Short Takes: Anti-Depressants, Neurogenesis, and #Marchforourlives

Three good articles, three different topics.

First up, the New York Times profiles people who are on anti-depressants long term and find they have trouble quitting. It’s an interesting article both because it impact a lot of people (7% of US adults have been on anti-depressants for 5+ years) and because it’s an interesting insight in to the limitations of our clinical trial/drug approval system. Basically, drugs get approved based off of a timeframe that can reasonably be done in a clinical trial: 6 to 9 months or so. In this case later studies went out as far as 2 years, but no further. This has caused issues when trying to get long term users back off. Some studies have reported 50-70% of longterm users reporting serious withdrawal symptoms, with many continuing on the medications just to avoid the withdrawal. I don’t really see a clear way around this….trials can’t go on forever…..but it is an unfortunate limitation of our current system.

Next up, Slate Star Codex does a somewhat unsettling review about adult neurogenesis.  He goes through dozens of highly cited papers talking about how useful/involved neurogenesis is in so many many things in our lives, just to follow it up with the new study that shows it probably doesn’t exist. Uuuuuuugh. Apparently a lot of the confusion started because it definitely exists in rats, and things kinda snowballed from there. It sounds like just another scientific squabble, but in the words of SSC “We know many scientific studies are false. But we usually find this out one-at-a-time. This – again, assuming the new study is true, which it might not be – is a massacre. It offers an unusually good chance for reflection.” Yikes.

Finally, some interesting stats about the March For Our Lives that took place recently, and who actually participated. Contrary to what I’d heard, this march actually had a higher average age (49) than many we’ve seen, and fewer than 10% of participants were under 18. Most interesting (to me) is that the first time protesters there were more likely to say they were motivated to march because of Trump (42%) than gun rights (12%).

[Records from a data collection]

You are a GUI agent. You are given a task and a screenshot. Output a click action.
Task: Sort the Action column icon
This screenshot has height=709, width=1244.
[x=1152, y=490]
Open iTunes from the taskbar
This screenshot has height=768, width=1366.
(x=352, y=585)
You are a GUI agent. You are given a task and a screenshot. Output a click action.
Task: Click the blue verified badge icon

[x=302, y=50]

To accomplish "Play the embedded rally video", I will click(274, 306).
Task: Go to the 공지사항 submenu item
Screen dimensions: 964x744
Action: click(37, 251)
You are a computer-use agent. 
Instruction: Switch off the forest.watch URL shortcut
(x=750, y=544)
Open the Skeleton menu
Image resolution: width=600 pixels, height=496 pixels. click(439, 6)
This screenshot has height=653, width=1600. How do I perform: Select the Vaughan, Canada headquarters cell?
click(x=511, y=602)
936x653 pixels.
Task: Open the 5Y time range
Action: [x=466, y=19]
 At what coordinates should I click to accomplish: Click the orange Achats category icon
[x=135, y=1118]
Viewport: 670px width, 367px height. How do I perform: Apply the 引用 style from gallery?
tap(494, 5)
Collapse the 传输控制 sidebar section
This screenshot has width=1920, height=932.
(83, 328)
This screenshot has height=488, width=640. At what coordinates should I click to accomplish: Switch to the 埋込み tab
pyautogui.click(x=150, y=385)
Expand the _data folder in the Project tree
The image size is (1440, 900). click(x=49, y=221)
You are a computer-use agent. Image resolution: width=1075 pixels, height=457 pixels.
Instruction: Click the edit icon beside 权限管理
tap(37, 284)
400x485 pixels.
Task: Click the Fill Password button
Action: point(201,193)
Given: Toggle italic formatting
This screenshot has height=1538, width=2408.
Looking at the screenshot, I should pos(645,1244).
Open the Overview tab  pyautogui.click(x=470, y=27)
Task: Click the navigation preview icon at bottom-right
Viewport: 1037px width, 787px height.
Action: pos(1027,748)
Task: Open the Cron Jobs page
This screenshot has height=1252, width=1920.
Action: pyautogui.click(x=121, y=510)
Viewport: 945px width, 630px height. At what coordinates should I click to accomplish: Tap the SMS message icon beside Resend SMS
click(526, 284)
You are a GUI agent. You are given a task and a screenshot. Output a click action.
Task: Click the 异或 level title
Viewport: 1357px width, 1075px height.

[WORK TASK]: Which percentage figures does the post on anti-depressants, neurogenesis, and the March For Our Lives contain? List each in the order it appears.

[SOLUTION BELOW]: 7%, 50-70%, 10%, 42%, 12%